A delegation of the Mizoram Bru Displaced People’s Forum (MBDPF), the refugees’ apex body, would meet the Election Commission in Delhi next week demanding setting up of polling stations inside the seven relief camps.

“It would be very difficult for the aged, ailing and pregnant women to travel on an average of 35 km to Kanhmun village to cast votes. A three member MBDPF delegation would meet the Election Commission early next week to persuade the commission to accept our demands,” Bruno Msha, general secretary of MBDPF, said.

Mizoram chief electoral officer (CEO) Ashish Kundra said in Aizawl that as per the Election Commission’s directives, 15 polling stations – nine for Mamit district and three each for Kolasib and Lunglei districts – would be set up at the Mizoram-Tripura border village.

Kundra said that he is in close touch with the Tripura CEO regarding the logistical support to the refugee voters. He said that he will send a team to Tripura to discuss the arrangements.

*STORED DATA*:
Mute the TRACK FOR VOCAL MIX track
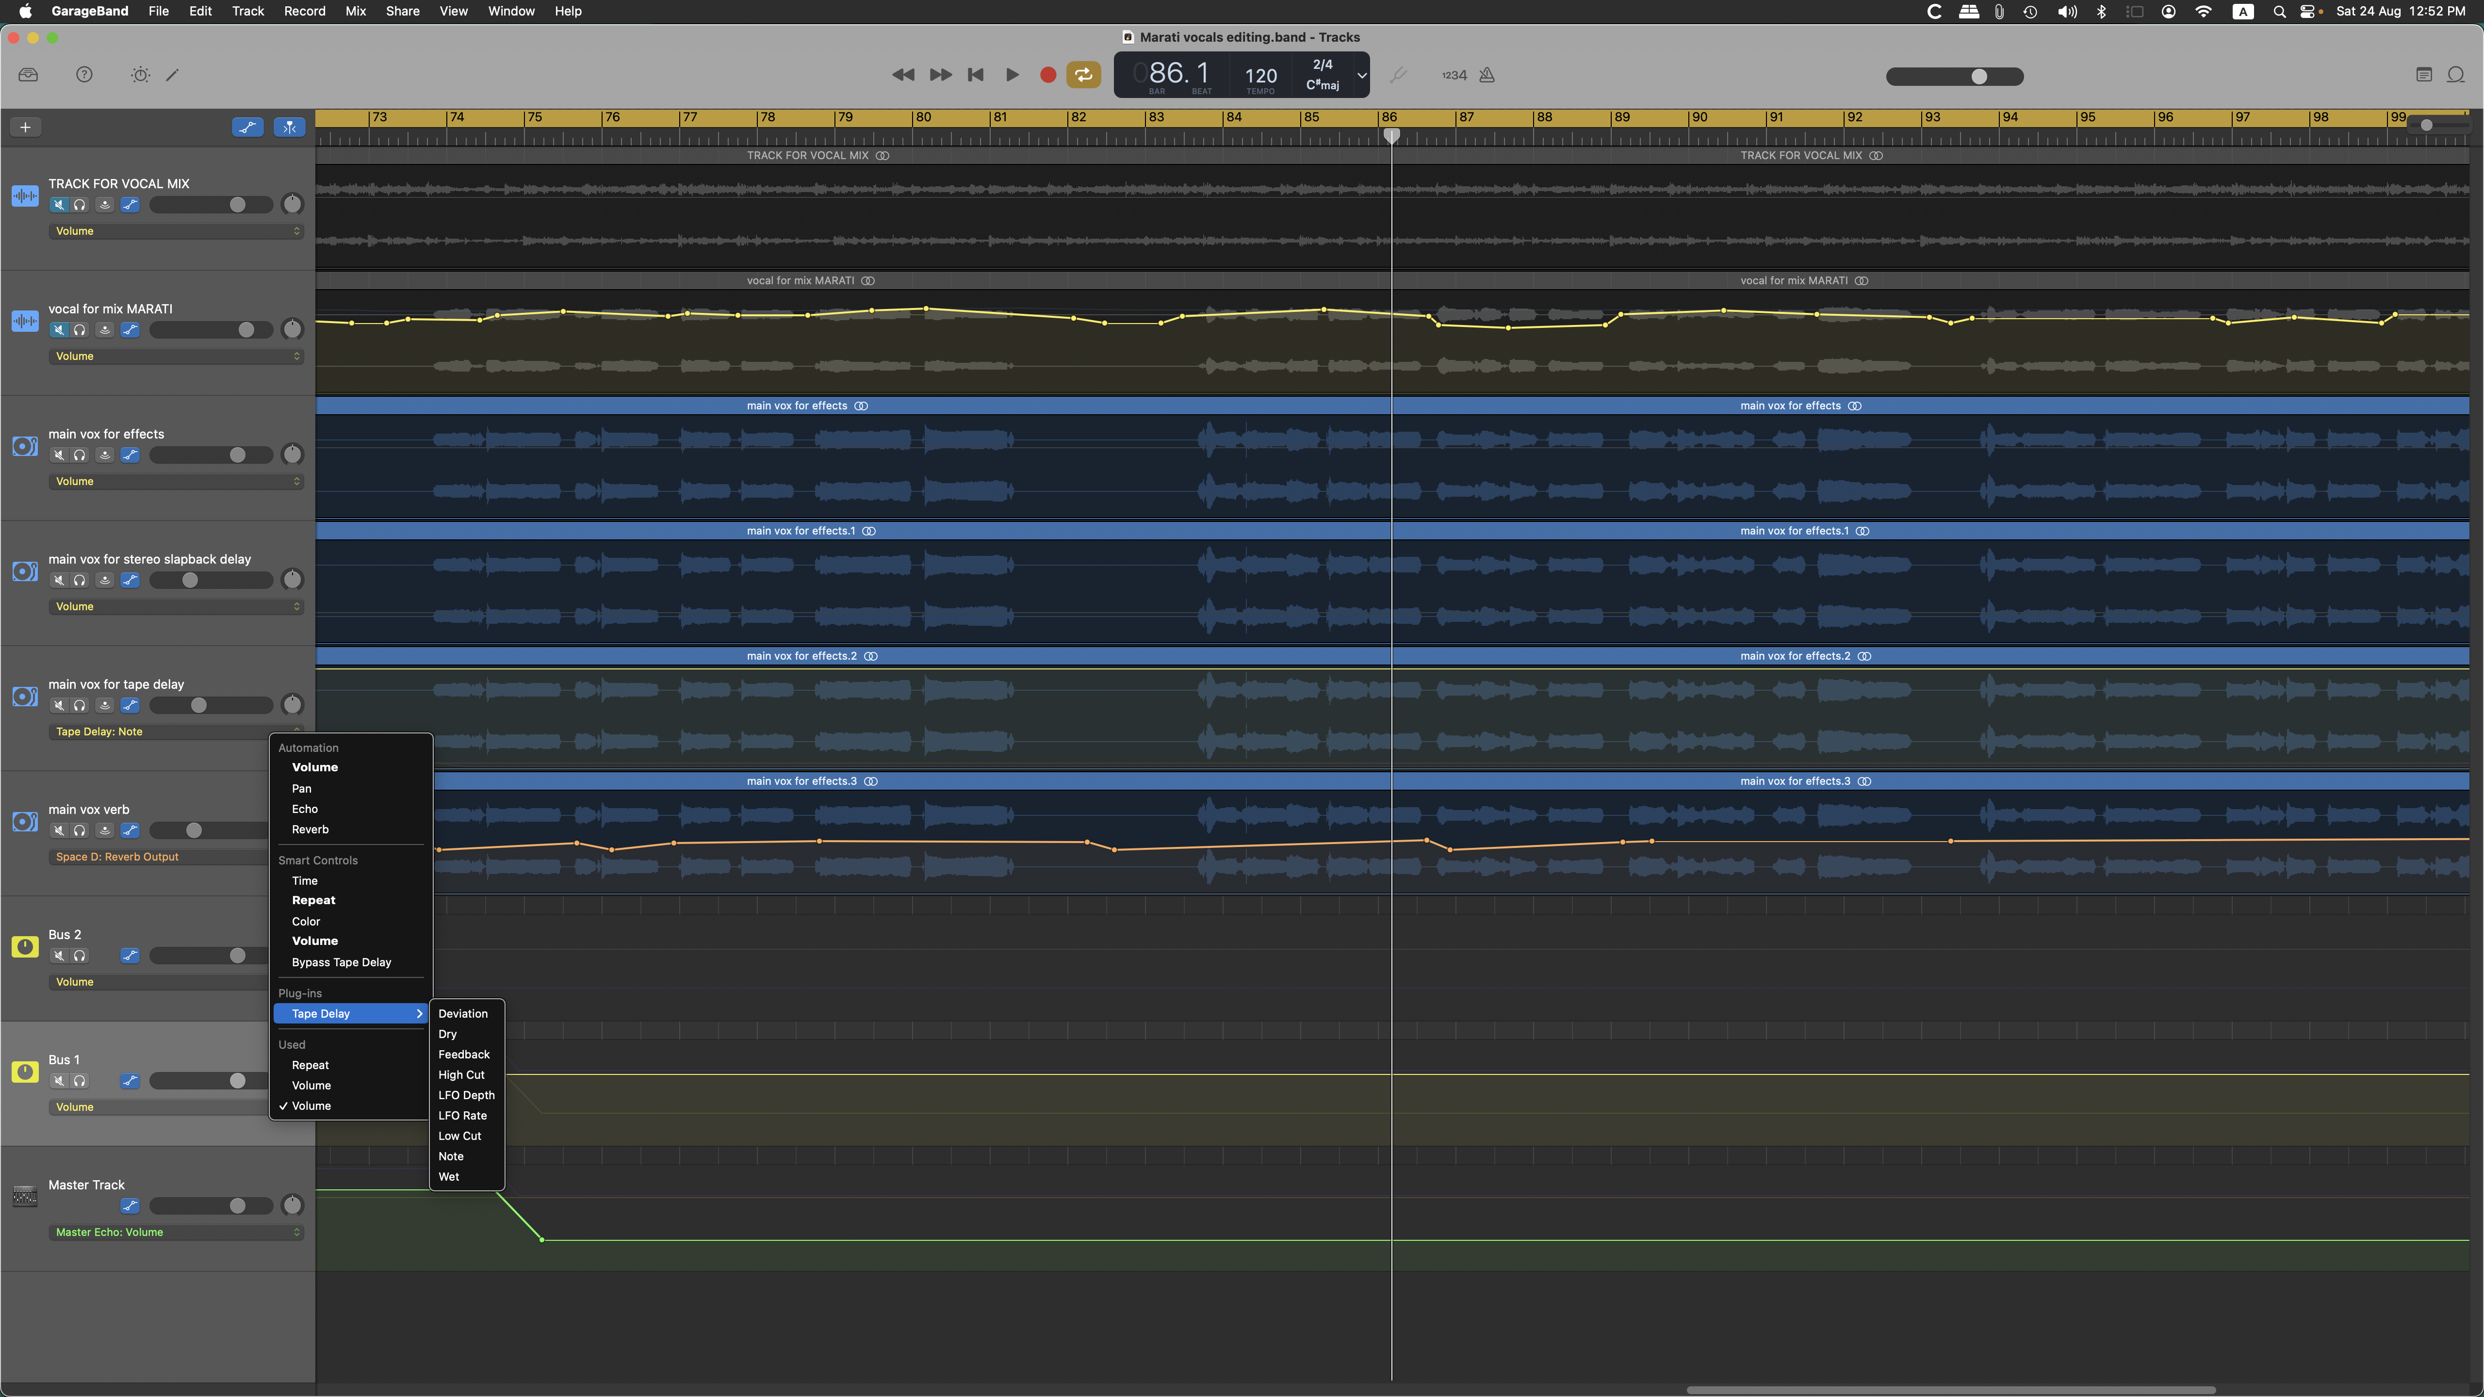The height and width of the screenshot is (1397, 2484). (x=59, y=204)
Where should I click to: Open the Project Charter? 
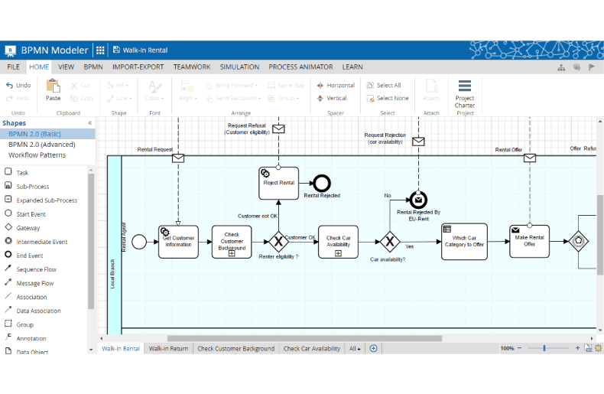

*WRITTEN TASK*: Continue the news report on polling arrangements for the Bru refugees from the point where it stops. The material has no connection to the news report on Bru refugee voting.

*OUTPUT FOR THIS EXERCISE*:
Meanwhile, following an agreement signed in Delhi in July 2018, foodgrain and other relief supplies to the Reang tribal immigrants was to be stopped from October 1, 2018, to compel the tribal refugees to return to their respective villages in Mizoram.

However, following an appeal by the refugees, the supply was extended twice by the union home ministry first till March 31 and then again till September 30.

“A Home Ministry letter to the chief secretaries of Tripura and Mizoram said that the refugees have to be repatriated by September 30. Free rations and other facilities will be stopped then,” an official of Tripura’s revenue and relief department said.